It is a neat trick to have in your toolbag - but not the first thing I would jump for when dealing with strings.
The main use case is "uuid," but those can be represented as 128-bit integers instead of character sequences if cloning is a concern. This emphasizes your point, usually there's a more obvious, good enough solution to performance issues than moving a string to an Arc.
It is a neat trick, and something I love reading about, but I would very much expect a lengthy comment in the code if someone does this in practice because it is not obvious at all.
Oh man. I've seen so much software that treats UUIDs as strings internally. I've also seen things like IPv4 addresses being used in dotted notation as strings, and then the developers asking themselves why calculating "is this addr in this subnet" is so complicated.
I blame it on many people only learning high level scripting languages.
Also, you might be interested in ULID: https://github.com/ulid/spec
Yes! This bothers me as well!
The last team I worked with did a lot with addresses and we used Go, and way too many of my coworkers were confused when the standard library used a 4-byte array to represent IP addresses instead of a string. I've even had to read IP addresses in hex (e.g. in raw packet dumps), so I'm used to counting octet offsets.
Ew, that violates much of the point of an ID, which should be entirely opaque. One of the best parts about a UUID is that it can be exposed to the user without fear of providing any data to an attacker (we use UUIDv4 for that reason).
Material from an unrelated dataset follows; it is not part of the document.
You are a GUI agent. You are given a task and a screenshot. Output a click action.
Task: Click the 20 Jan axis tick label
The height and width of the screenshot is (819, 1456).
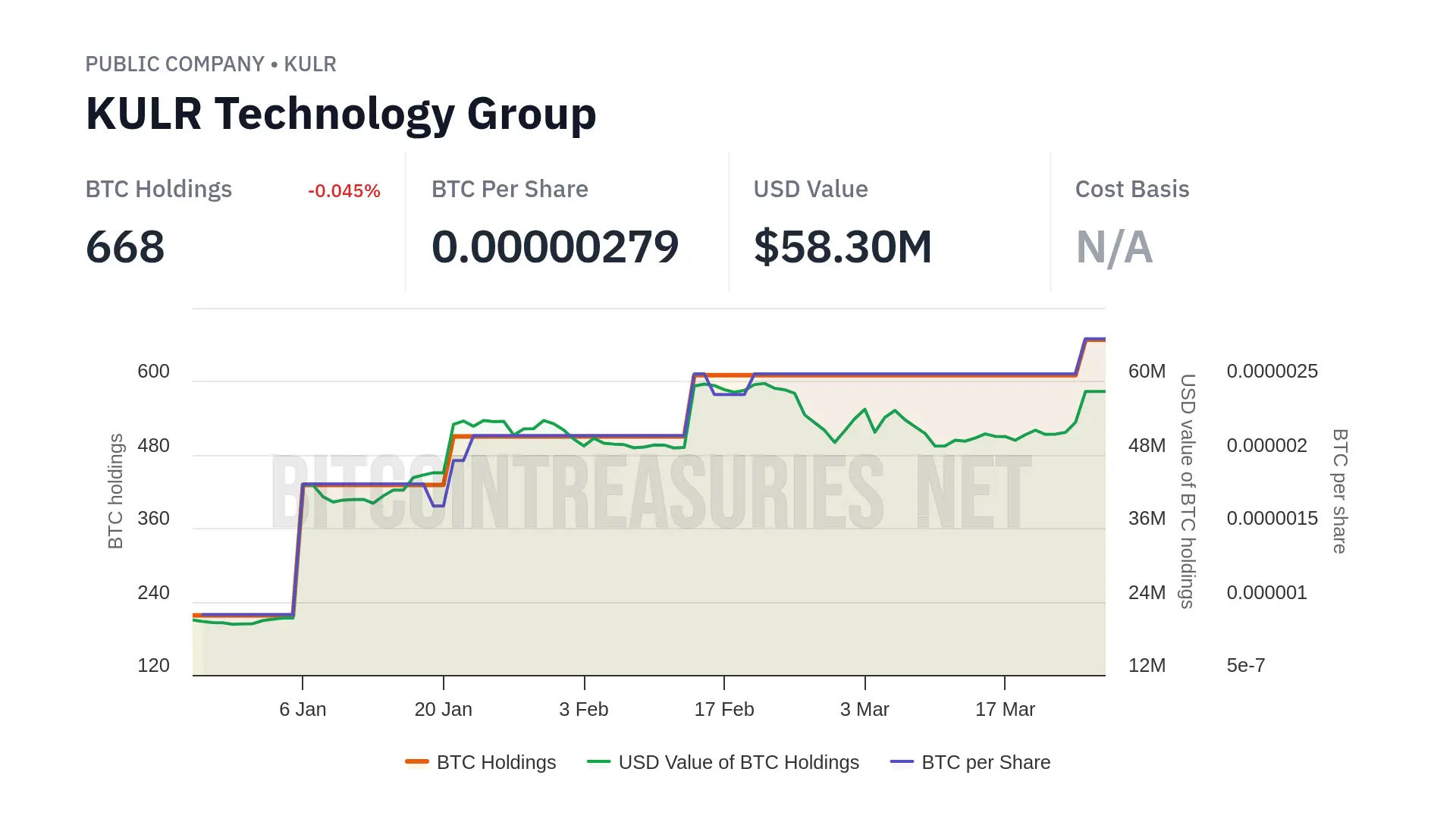coord(443,709)
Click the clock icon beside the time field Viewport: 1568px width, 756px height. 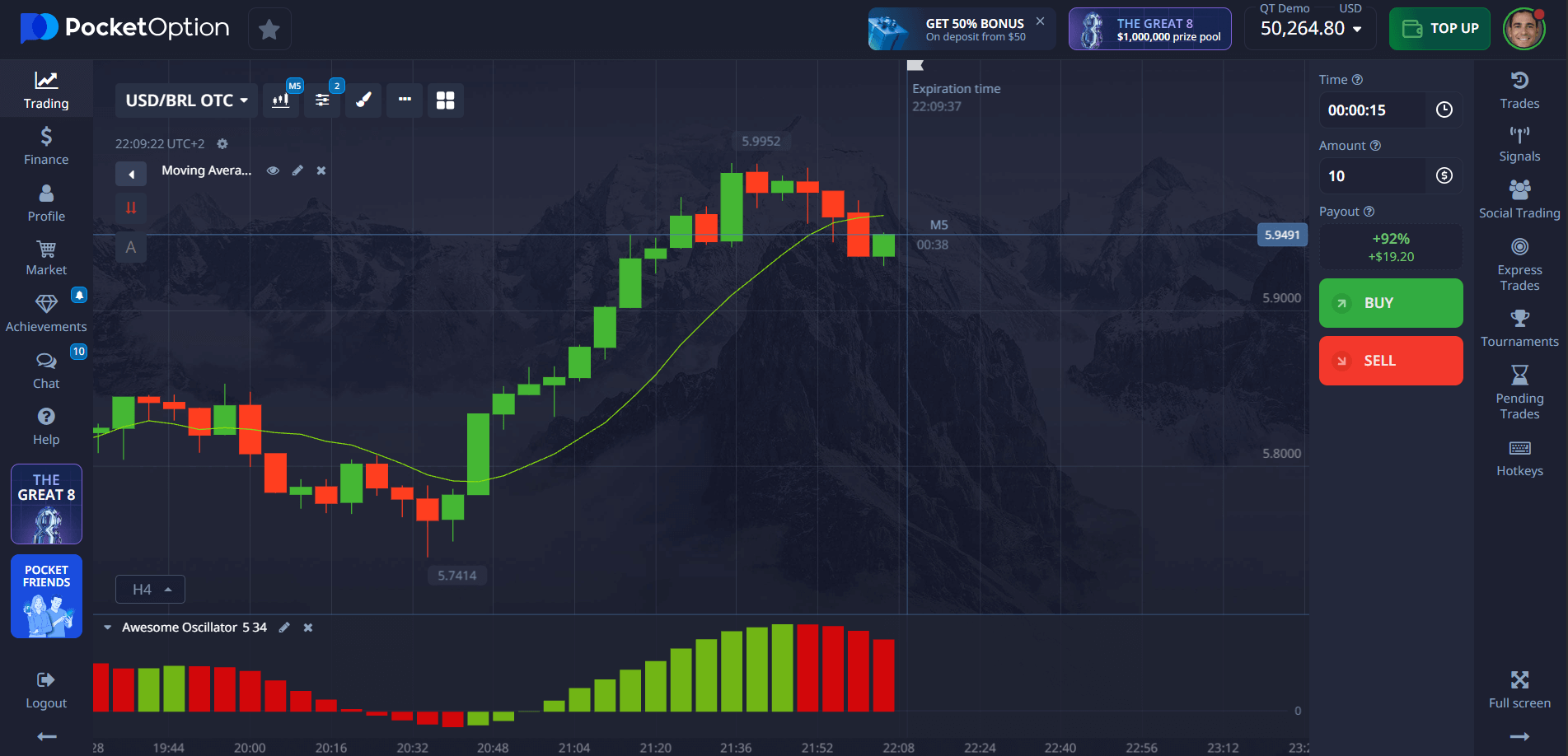click(1444, 110)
But maybe it's useful for distributed systems where you trust the machines providing the IDs to have accurate timestamps, but then why not just use a tuple of a random ID and a timestamp? That way you can pick if you want lexicographical sorting or random distribution by swapping the parts of the tuple, and you can use standard 64-bit timestamps (and why milliseconds? Every time system I've used uses nanoseconds or seconds, only JS does the silly ms thing; maybe Windows does?). I guess compatibility with UUID is useful kinda, but I honestly don't see a ton of value here (saves you a column in the DB and an import I guess).
So to me, this seems like it's going to be misused a ton. I'm really scratching my head over using base32, because that's only useful for preventing transcription errors, which means it's intended to be seen and used.
I hope I'm missing something because this seems like an obvious "don't do this" situation.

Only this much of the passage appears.